Anyway, the article suggests that strength training isn't as effective at creating this MES as was previously thought. Speed and power, it would appear, are essential components in reaching the MES (though they don't call it that). Plyometric exercise--also known as Jumping up and down in various ways--fits the bill nicely.
So if you're going for greater bone density--and who isn't in this age of osteo conditions--jump up and down like your life depended on it, because it just might. Heck, it's a break from all that weighted squatting and lunging.
Another piece in the Times parses the science behind exercise and improved mood. Researchers have found that rats who exercise stay calmer under stress than those who don't. Interestingly, the "stress" they were exposed to--being submerged in cold water (ah, life as a lab rat...) was unrelated to their exercise regimen, running on a wheel or treadmill: in other words, their stress-resistance wasn't only specific to the context of exercise; they just became more mellow rats.
The stress-reducing changes wrought by exercise on the brain don’t happen overnight, however, as virtually every researcher agrees. In the University of Colorado experiments, for instance, rats that ran for only three weeks did not show much reduction in stress-induced anxiety, but those that ran for at least six weeks did. “Something happened between three and six weeks,” says Benjamin Greenwood, a research associate in the Department of Integrative Physiology at the University of Colorado, who helped conduct the experiments. Dr. Greenwood added that it was “not clear how that translates” into an exercise prescription for humans. We may require more weeks of working out, or maybe less. And no one has yet studied how intense the exercise needs to be. But the lesson, Dr. Greenwood says, is “don’t quit.” Keep running or cycling or swimming. (Animal experiments have focused exclusively on aerobic, endurance-type activities.) You may not feel a magical reduction of stress after your first jog, if you haven’t been exercising. But the molecular biochemical changes will begin, Dr. Greenwood says. And eventually, he says, they become “profound.”

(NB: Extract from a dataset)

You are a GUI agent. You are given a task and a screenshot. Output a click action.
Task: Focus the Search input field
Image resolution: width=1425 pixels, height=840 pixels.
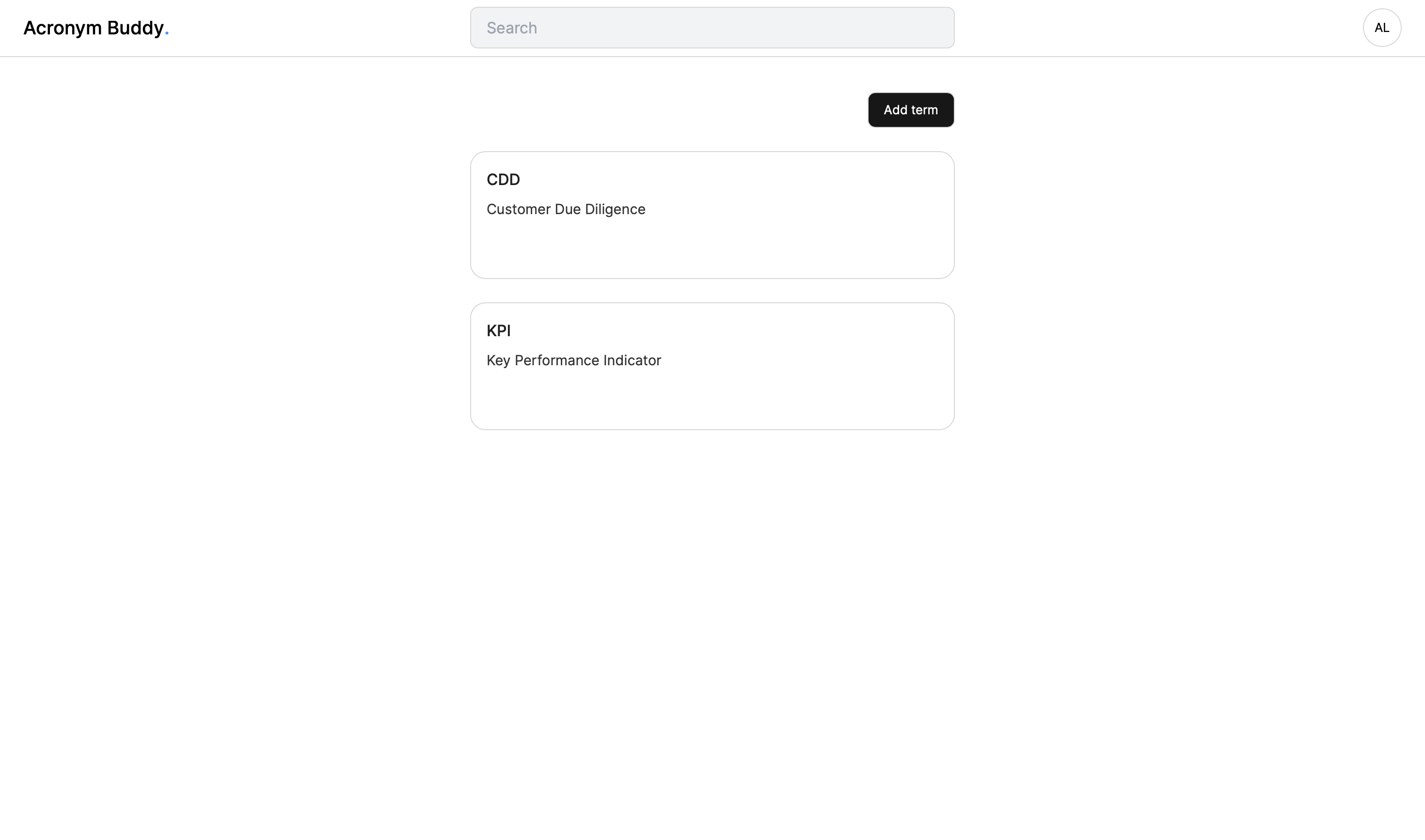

I'm a pretty mellow guy and I exercise all the time. My sister isn't and doesn't. On days when I don't exercise I'm edgier and more irritable. So my personal experience bears this out.
So I'm a fairly even-keeled chappie, but I'm not sure that's necessarily a good thing, or a trait that makes me more likely to survive. I tend to think it just makes me calmer as I head straight into disaster--like a cow going merrily to slaughter.
0 recs |
2 comments
|
Comments
I can’t suggest I’m so mellow. It’s kinda wierd. In general, I’m on edge. Like a rabid wolverine ready to shred faces, pretty much all the time.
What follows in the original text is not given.